> **What to work on**:
Could you copy every line from the material below in which "arrow" appears?
= Beginning of Section =
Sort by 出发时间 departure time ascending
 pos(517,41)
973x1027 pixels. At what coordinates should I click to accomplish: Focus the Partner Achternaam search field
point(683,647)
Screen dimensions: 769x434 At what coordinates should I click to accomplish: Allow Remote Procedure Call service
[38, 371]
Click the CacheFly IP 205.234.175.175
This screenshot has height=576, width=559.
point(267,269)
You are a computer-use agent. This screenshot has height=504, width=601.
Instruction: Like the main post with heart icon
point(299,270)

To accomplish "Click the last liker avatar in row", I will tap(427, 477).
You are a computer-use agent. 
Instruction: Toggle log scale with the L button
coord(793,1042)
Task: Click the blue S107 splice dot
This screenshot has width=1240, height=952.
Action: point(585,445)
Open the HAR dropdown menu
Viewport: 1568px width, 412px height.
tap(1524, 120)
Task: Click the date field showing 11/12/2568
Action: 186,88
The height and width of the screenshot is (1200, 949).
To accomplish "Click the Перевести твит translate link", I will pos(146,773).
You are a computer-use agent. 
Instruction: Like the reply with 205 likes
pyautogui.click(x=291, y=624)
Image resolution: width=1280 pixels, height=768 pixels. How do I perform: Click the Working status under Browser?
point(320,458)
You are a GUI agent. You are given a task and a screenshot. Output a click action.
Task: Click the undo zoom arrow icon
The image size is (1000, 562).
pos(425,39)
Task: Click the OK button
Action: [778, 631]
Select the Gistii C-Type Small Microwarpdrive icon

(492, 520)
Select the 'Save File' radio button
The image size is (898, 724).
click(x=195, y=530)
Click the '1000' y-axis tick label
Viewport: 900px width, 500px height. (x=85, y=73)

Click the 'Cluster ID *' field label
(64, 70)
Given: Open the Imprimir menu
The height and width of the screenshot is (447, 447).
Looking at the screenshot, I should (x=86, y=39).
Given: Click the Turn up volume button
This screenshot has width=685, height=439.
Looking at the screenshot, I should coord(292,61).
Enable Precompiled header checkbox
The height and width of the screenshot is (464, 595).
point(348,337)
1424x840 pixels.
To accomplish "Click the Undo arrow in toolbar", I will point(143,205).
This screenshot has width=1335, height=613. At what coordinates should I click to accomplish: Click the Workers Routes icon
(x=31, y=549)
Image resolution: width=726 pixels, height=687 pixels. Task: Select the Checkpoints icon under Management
= End of Section =
> **Your solution**:
Task: Click the undo zoom arrow icon
To accomplish "Click the Undo arrow in toolbar", I will point(143,205).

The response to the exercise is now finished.